Desde el punto de vista militar, y cuando ya el 80% de la ciudad está bajo control de Bagdad, su recuperación (junto con la capital, Ramadi, reconquistada el pasado diciembre) implica que en la provincia de Anbar a Daesh ya tan solo le quedan las zonas occidentales desérticas para poder seguir actuando. Además, y con el añadido de la liberación de la localidad de Rutba el pasado 19 de mayo (también en la misma provincia), la toma de Faluya permitirá también reconectar Bagdad y otras localidades iraquíes con Jordania, aprovechando la importante vía económica de la autopista 11, hasta ahora cortada. A ese punto se ha llegado, sobre todo, con el protagonismo de las fuerzas iraquíes en estrecha coordinación con milicias chiíes y elementos iraníes de la fuerza de élite Al-Qods. Estados Unidos, mientras tanto, ha optado por mantenerse en un segundo plano, tanto para mostrar así su puntual desagrado con al-Abadi como para evitar dar la imagen de que está colaborando con Irán en el terreno militar.
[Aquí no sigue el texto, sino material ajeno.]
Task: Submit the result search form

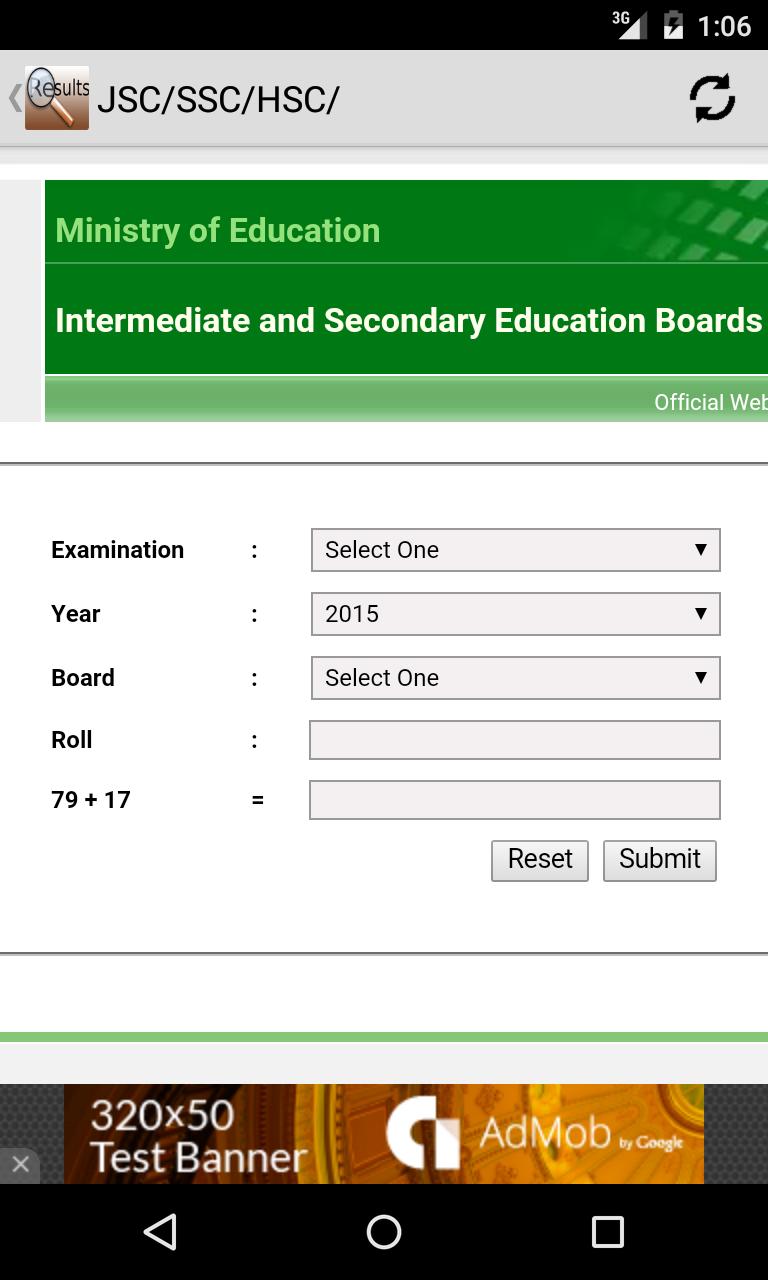Action: pos(659,859)
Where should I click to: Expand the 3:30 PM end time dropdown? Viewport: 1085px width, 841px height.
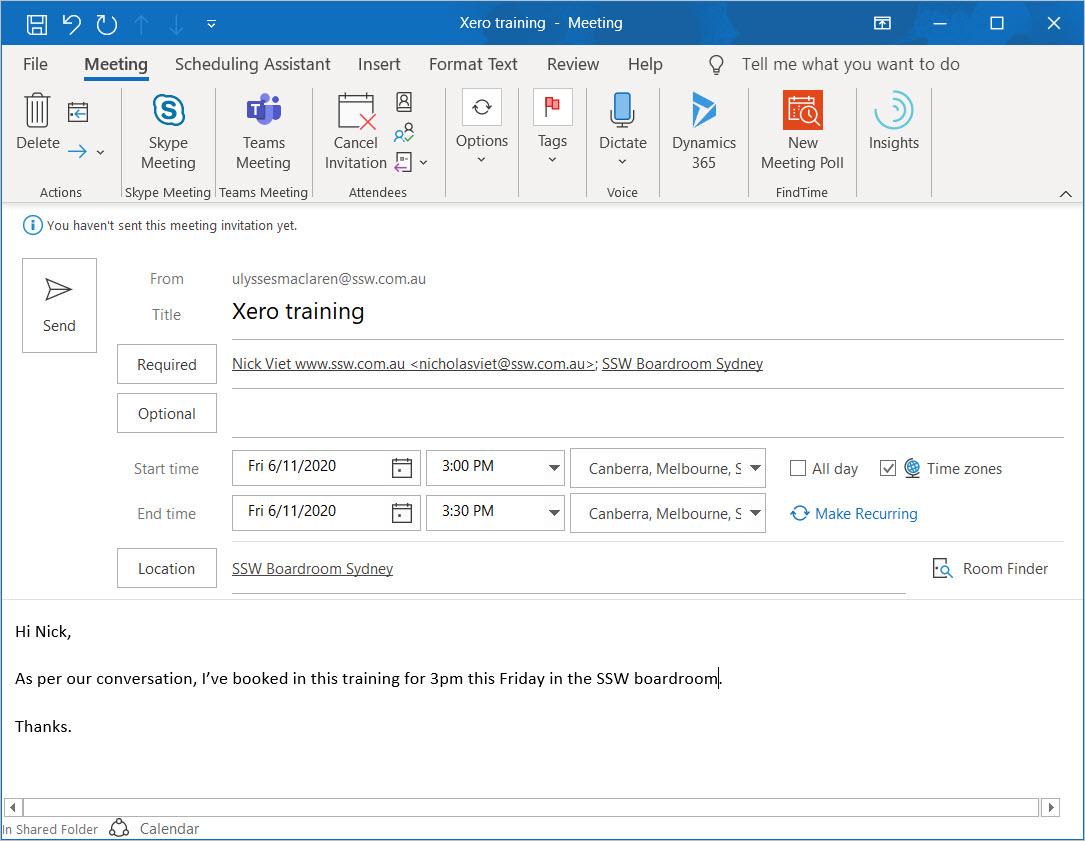[554, 513]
A esa incomodidad se añade el hecho de que buena parte de los protagonistas en esta operación están bajo la órbita iraní –como las milicias chiíes de la Organización Badr y de Asaib Ahl al-Haq, integradas en las Unidades de Movilización Popular– lo que implica, de hecho, la existencia de algún tipo de coordinación entre Teherán y Washington (con el coste político interno que eso tiene para la administración Obama).
En todo caso, aunque los dirigentes de Bagdad han proclamado rápidamente la victoria, la realidad sobre el terreno demuestra que todavía queda por consolidar el objetivo (Daesh no ha sido desalojado de algunos barrios del norte) y, más complejo aún, reconstruir la ciudad y evitar que el bien visible sectarismo suní-chií desemboque en nuevos episodios de violencia. La ciudad es de mayoría suní y en la memoria de sus habitantes aún están frescas las atrocidades cometidas por milicias chiíes en ocasiones similares, tratando de aprovechar su mayor capacidad de combate para imponerse en aquellas localidades en las que consiguen entrar. Por su parte, Daesh, que no ofrecido una resistencia tan férrea como la que se pensaba en un principio, sigue conservando territorio, medios y voluntad para seguir creando problemas a sus enemigos locales y foráneos. A buen seguro, una de las bazas que procurará seguir utilizando es la de presentarse como el defensor de los suníes frente a un enemigo que caracteriza como chií, sin olvidar sus reiterados ataques en Bagdad, con la intención de obligar a al-Abadi a mantener un fuerte contingente de tropas en la capital, en lugar de poder sumarlas al esfuerzo general que pretende desmantelar la amenaza yihadista hasta retomar Mosul.